You can do it in a sub-query but not in a join. In your case I don't see any need to. You can put it in the join condition.
select i.itemno, i.group
from item i
left outer join ( select group, itemno
from attribute b
group by group itemno ) a
on a.group = i.group
and i.itemno = a.itemno
where i.itemno = 12345
The optimizer is built to deal with this sort of situation so utilise it!
I've changed the count(1) to a group by as you need to group by all columns that aren't aggregated.
I'm assuming that your actual query is more complicated than this as with the columns you're selecting this is probably equivilent to
select itemno, group
from item
where itemno = 12345
You could also write your sub-query with an analytic function instead. Something like count(*) over ( partition by group).
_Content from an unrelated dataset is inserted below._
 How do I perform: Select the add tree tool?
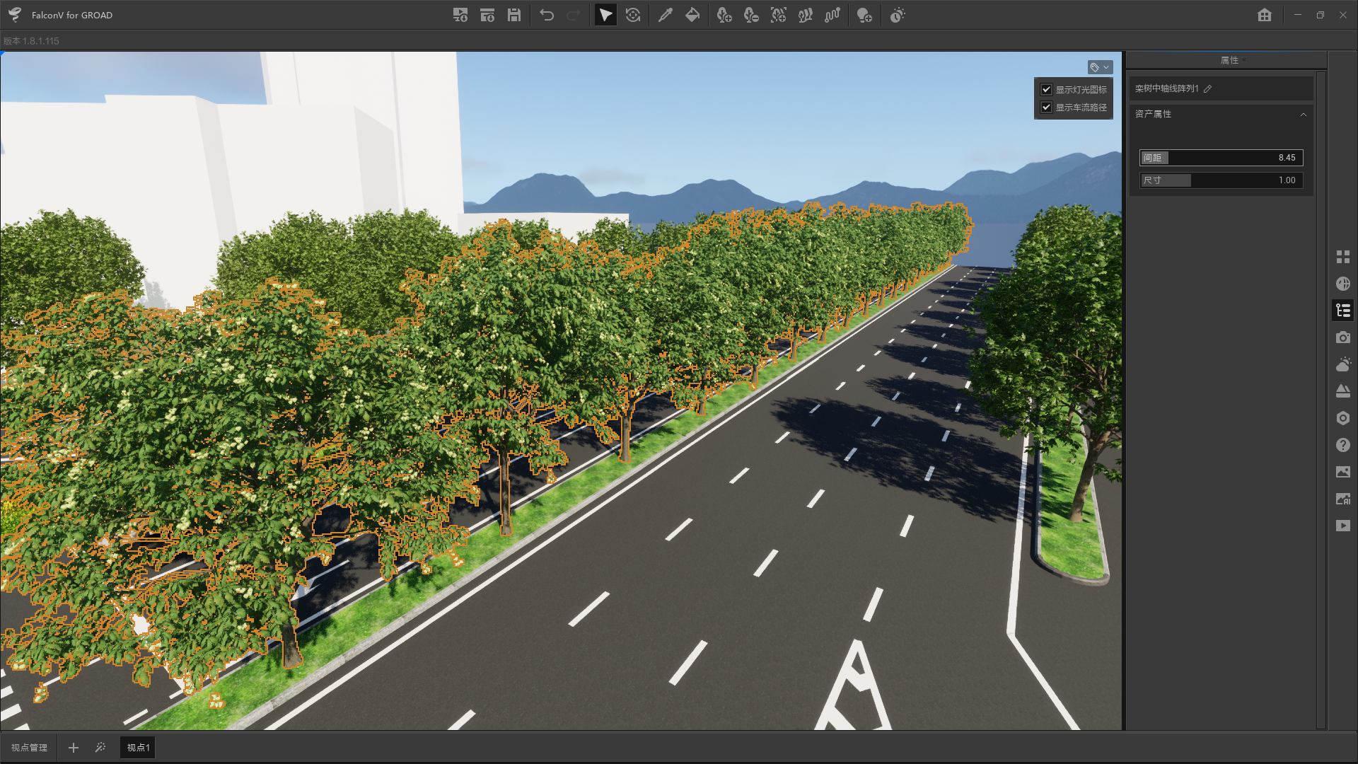[724, 14]
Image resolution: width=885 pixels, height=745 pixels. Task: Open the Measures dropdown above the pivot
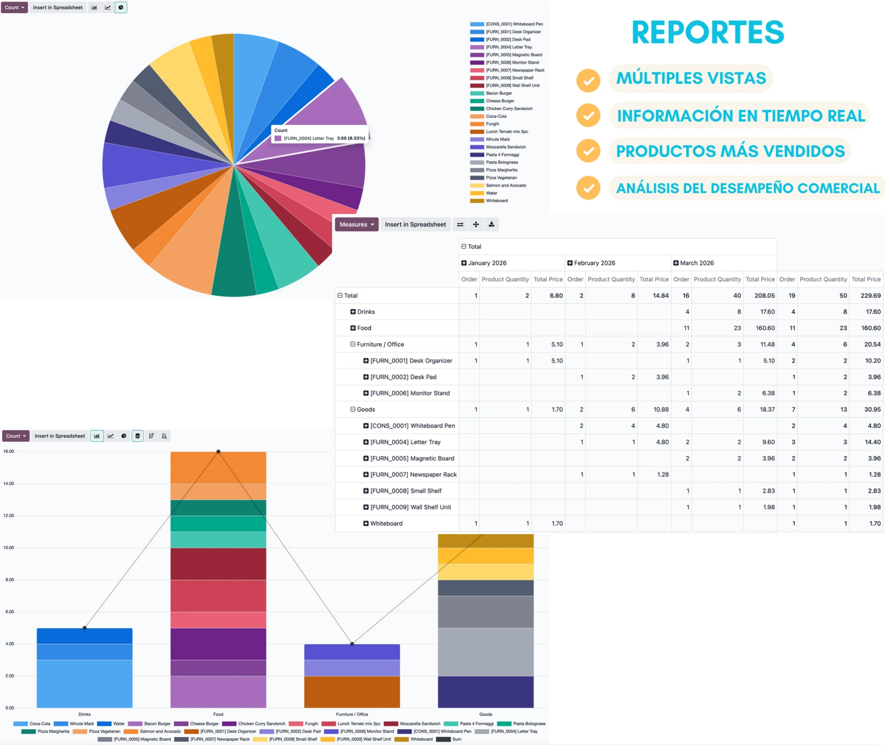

As an aside using a keyword as a column name, in this case group is A Bad Idea TM. It can cause a lot of confusion. As you can see from the code above you have a lot of groups in there.
So, based on your SQL-Fiddle, which I've added to the question I think you're looking for something like the following, which doesn't look much better. I suspect, given time, I could make it simpler. On another side note explicitly lower casing queries is never worth the hassle it causes. I've followed your naming convention though.
with sub_query as (
select count(*) - count(icav.itemno) as error
, count(icav.itemno) as ok
, min(itemno) over () as itemno
, tariffgroup
, tariffno
from itemattribute ia
left outer join icav
on ia.attributeid = icav.attributeid
group by icav.itemno
, tariffgroup
, tariffno
)
select ic.itemno, ic.country, ic.imgroup, ic.imtariff
, sum(im.error) as "imerror", sum(im.ok) as "imok"
, ic.exgroup, ic.extariff
, sum(ex.error) as "exerror", sum(ex.ok) as "exok"
from itemcountry ic
left outer join sub_query im
on ic.imgroup = im.tariffgroup
and ic.imtariff = im.tariffno
and ic.itemno = im.itemno
left outer join sub_query ex
on ic.exgroup = ex.tariffgroup
and ic.extariff = ex.tariffno
and ic.itemno = ex.itemno
where ic.itemno = 12345
group by ic.itemno, ic.country
, ic.imgroup, ic.imtariff
, ic.exgroup, ic.extariff
;
You can put WHERE attribute.itemno=item.itemno inside the subquery. You are going to filter the data anyway, filtering the data inside the subquery is usually faster too.